How to query data

Setup

Open a python shell in interactive mode (run python3) and run the following commands in sequence.

First we’ll import the library, make a new store and add some sample data to query.

from ocdsmetricsanalysis.library import Store
store = Store("how-to-query.sqlite")
store.add_metric("HATS", "How many people like hats?", "We ran a survey to find out.")
metric = store.get_metric("HATS")
metric.add_observation("obs1", measure=34, dimensions={'answer':'like'})
metric.add_observation("obs2", measure=15, dimensions={'answer':'neither like or dislike'})
metric.add_observation("obs3", measure=12, dimensions={'answer':'dislike'})
metric.add_observation("obs4", measure=24, dimensions={'answer':'like', 'height': 'tall'})
metric.add_observation("obs5", measure=10, dimensions={'answer':'like', 'height': 'short'})
metric.add_observation("obs6", measure=5, dimensions={'answer':'neither like or dislike', 'height': 'tall'})
metric.add_observation("obs7", measure=10, dimensions={'answer':'neither like or dislike', 'height': 'short'})
metric.add_observation("obs8", measure=4, dimensions={'answer':'dislike', 'height': 'tall'})
metric.add_observation("obs9", measure=8, dimensions={'answer':'dislike', 'height': 'short'})

List all observations

First we’ll do a simple query that lists all the observations.

Every query is done with a Observation List object, which we can easily get.

observation_list = metric.get_observation_list()

We can at this point set filters and options, but as we want all data we won’t do any of that.

Let’s just get all the data and print it.

observations = observation_list.get_data()
for observation in observations:
    print("OBSERVATION id=" + observation.get_id())
    print(observation.get_measure())
    print(observation.get_dimensions())

You should see a long list of all the data.

_Information supplied:_
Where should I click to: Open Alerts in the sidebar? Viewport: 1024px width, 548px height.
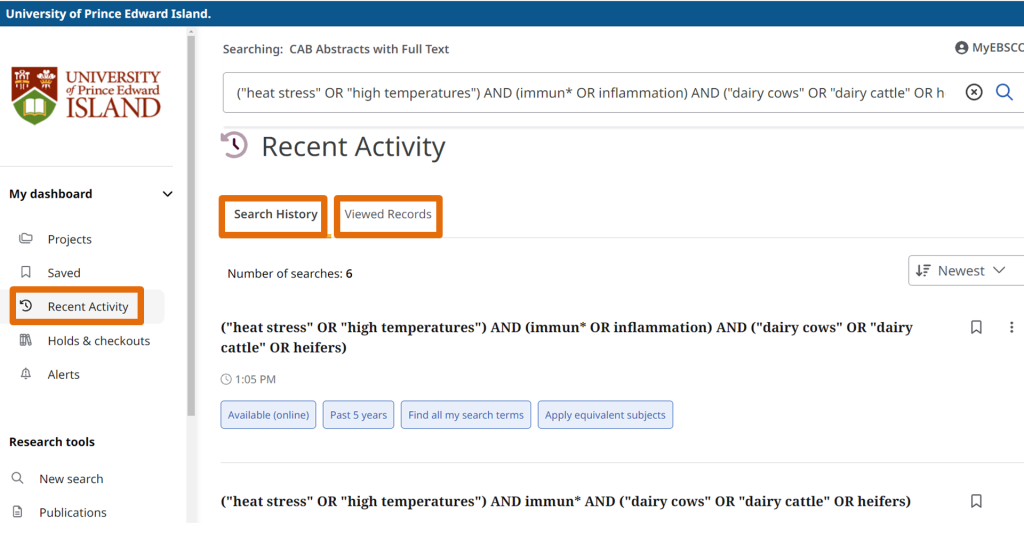point(63,375)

_Directive 1:_
In the guide on querying data, what kind of object is every query done with?
_Directive 2:_
Write the next part of the guide on querying data, picking up after its final sentence.

_Expected output 1:_
An Observation List object.

_Expected output 2:_
OBSERVATION id=obs1
34
{'answer': 'like'}
OBSERVATION id=obs2
15
{'answer': 'neither like or dislike'}
OBSERVATION id=obs3
12
{'answer': 'dislike'}
OBSERVATION id=obs4
24
{'answer': 'like', 'height': 'tall'}
OBSERVATION id=obs5
10
{'answer': 'like', 'height': 'short'}
OBSERVATION id=obs6
5
{'answer': 'neither like or dislike', 'height': 'tall'}
OBSERVATION id=obs7
10
{'answer': 'neither like or dislike', 'height': 'short'}
OBSERVATION id=obs8
4
{'answer': 'dislike', 'height': 'tall'}
OBSERVATION id=obs9
8
{'answer': 'dislike', 'height': 'short'}

List observations filtered by a dimension

We can see this is a survey about whether people like hats, with the answers further broken down by whether the person responding was tall or short.

Let’s say we only care about the opinion of tall people - let’s look at that data only.

Get our Observation List object, as before.

observation_list = metric.get_observation_list()

Set the filter.

observation_list.filter_by_dimension('height', 'tall')

Now get all data and print it, as before.

observations = observation_list.get_data()
for observation in observations:
    print("OBSERVATION id=" + observation.get_id())
    print(observation.get_measure())
    print(observation.get_dimensions())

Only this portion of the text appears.